Its digital service operations are a direct continuation of Hydroline's open-minded, corporate culture of adopting and using the latest technology. In 1979, Hydroline became the first CNC machine tool manufacturer in its economic area. In autumn 2014, the company markedly boosted production by acquiring a friction welding machine for EUR 1.5 million.

Cost-effective, predictive maintenance

​Olli Saarela of VTT states that predictive maintenance will become topical in the next few years, due to cost-efficiency requirements and challenging industrial conditions. Industrial companies are also seeking greater efficiency and automation in their production.

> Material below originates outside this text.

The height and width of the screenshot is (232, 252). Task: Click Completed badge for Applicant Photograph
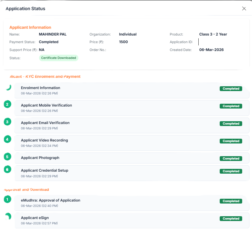tap(231, 158)
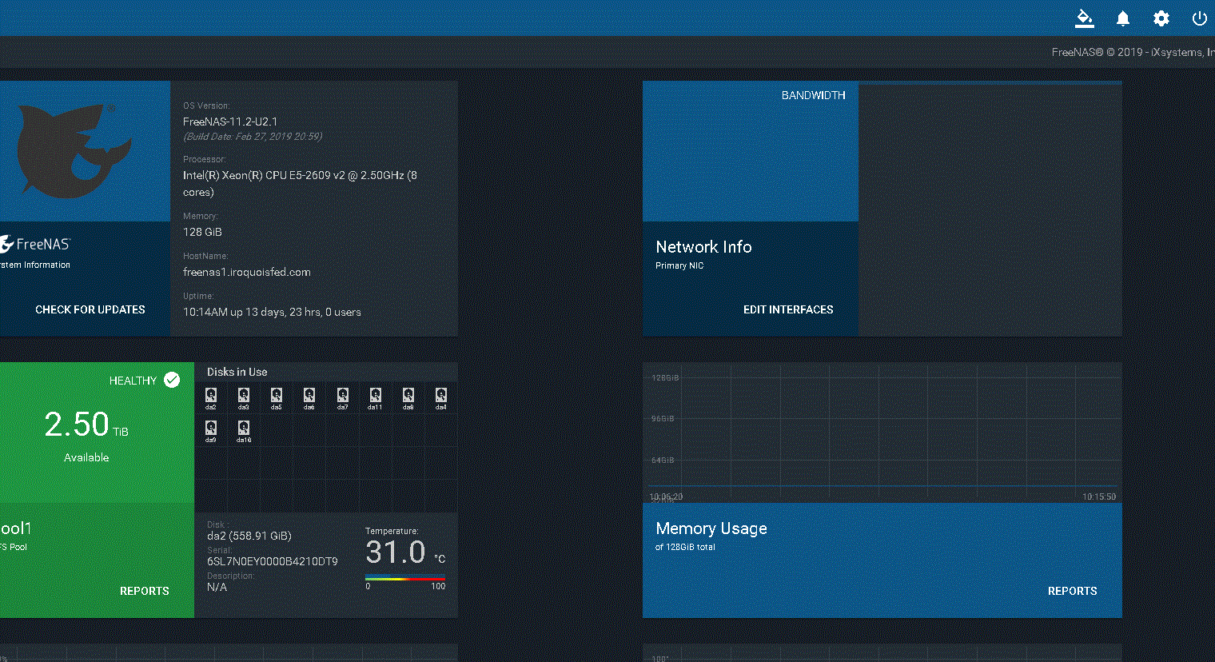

– The massive increase in data is the driver of growth in predictive maintenance. However, a major bottleneck exists in extracting and deploying useful information from the measured data for predictive maintenance, says Senior Scientist Olli Saarela (D.Sc. Engineering), a specialist in maintenance at VTT.

The risk of damage and reduced performance increases as devices become older. Saarela explains that the idea behind predictive maintenance is to opt for either inspection, repair or renewal in advance, based on the item and need in question.

– Predictive condition monitoring provides good basic data when deciding on maintenance. Detailed data on the use history, load, and environmental conditions is needed, in addition to information on symptoms. This enables successful maintenance, based on data analytics, as part of component lifecycle management. For example, it can provide information on the condition of bearings via sensors. If failures are rare, comprehensive measurement data cannot be acquired to be used as inputs in purely data-based computing models. In such a case, calculation reliability can be improved by incorporating knowledge of the physics and the chemistry of failure mechanisms and other relevant phenomena in the model.

Cost-effectiveness is based on good decisions

​Effective and predictive maintenance utilises machine or plant operation and inspection data It reduces the fouling of components, prevents damage, and maintains operation.

On the other hand, in process plants component lifecycles are shortened by corrosive substances in synergy with the operating temperature, the internal cyclic thermal load, and mechanical load caused by pressurised water and steam.

Predictive maintenance aims to identify a plant's critical components and evaluate their condition through monitoring, condition inspections, and data analysis.

– Greater cost-effectiveness requires good decisions, which in turn require data from a range of sources such as condition inspections, material analysis, and process data, combined with understanding of failure mechanisms.